Di fronte a questa realtà, non basta puntare il dito sui giovani. La società adulta deve interrogarsi: quanto influiscono i modelli genitoriali, le pressioni legate al successo, la mancanza di empatia o di reti di sostegno? Non servono colpe, ma nuove responsabilità condivise. “Dobbiamo chiederci quanto il nostro modello educativo e sociale influisca su queste fragilità. Non possiamo delegare tutto ai ragazzi” commenta Michieletto.

Il lavoro con i ragazzi non può prescindere da quello con le famiglie. Senza un percorso parallelo, il rischio è che i progressi fatti in terapia vengano annullati da dinamiche domestiche consolidate. Per questo è nato anche il progetto “Genitoriamo”, che ha messo in rete scuole, comuni e genitori, creando spazi di confronto e sostegno reciproco.

“Non esiste un trattamento dei ragazzi senza la presa in carico delle famiglie. È un percorso che va fatto insieme” ribadisce Michieletto.

L’obiettivo ora è costruire un osservatorio permanente: un luogo di incontro tra scuola, sanità, enti locali e associazionismo per condividere dati, osservazioni e strategie. Non si tratta di analizzare singoli casi, ma di leggere i fenomeni e progettare interventi comuni, capaci di anticipare i problemi e prevenire situazioni di isolamento estremo.

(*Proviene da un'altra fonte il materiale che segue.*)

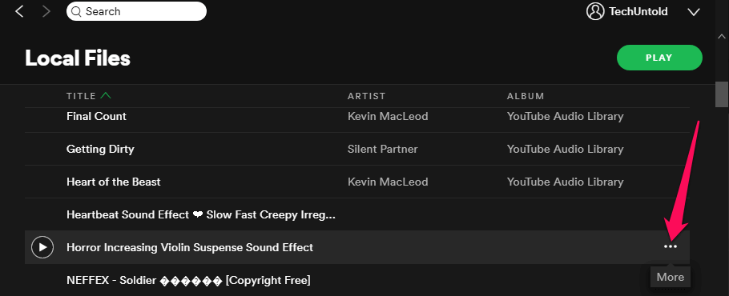Play the Horror Increasing Violin track

click(x=42, y=247)
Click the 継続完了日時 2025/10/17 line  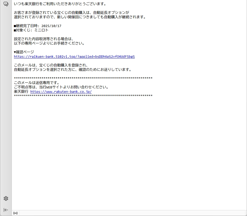point(38,26)
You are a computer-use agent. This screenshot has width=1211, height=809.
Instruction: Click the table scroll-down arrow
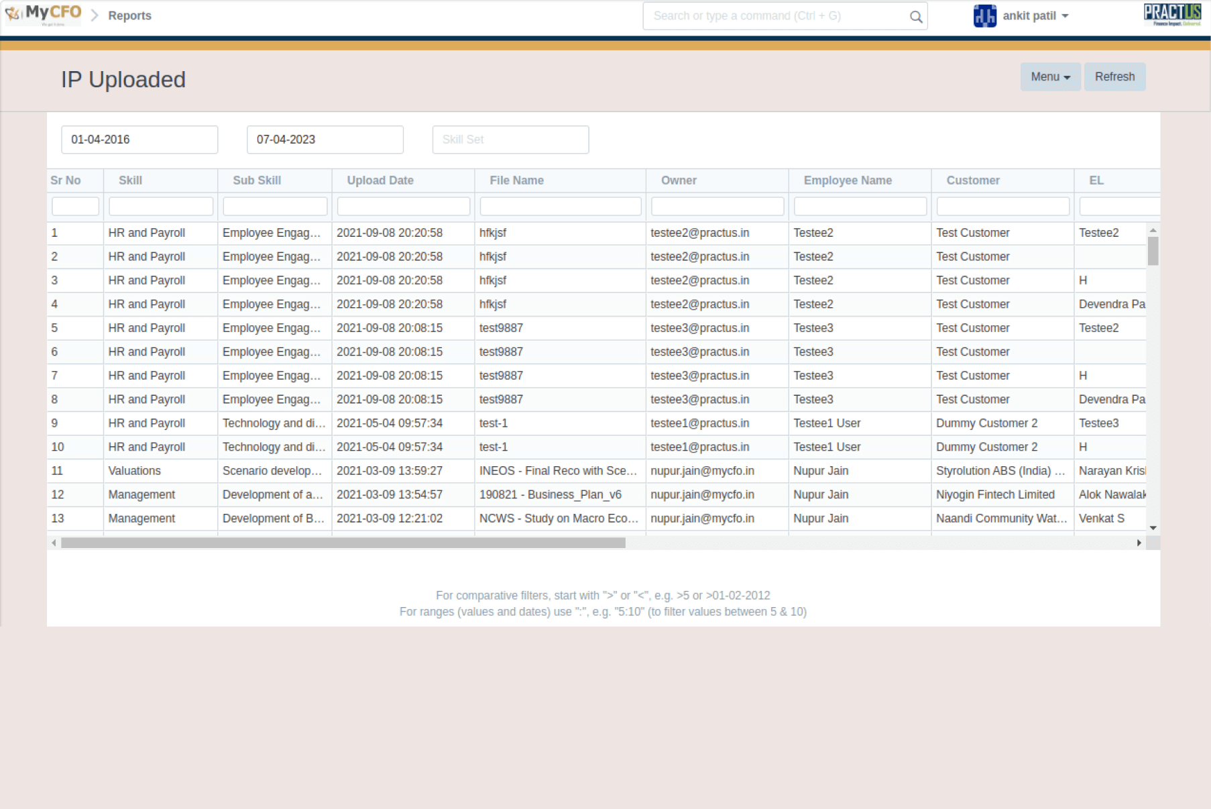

“Con l’osservatorio vogliamo leggere i fenomeni insieme e progettare risposte comuni, per prevenire invece che inseguire” conclude il direttore. Il ritiro sociale non è una condanna irreversibile. È un segnale che chiede ascolto, collaborazione e coraggio da parte di tutti: famiglie, servizi, comunità. Perché prevenire, accompagnare e reinserire significa restituire futuro a chi rischia di perderlo.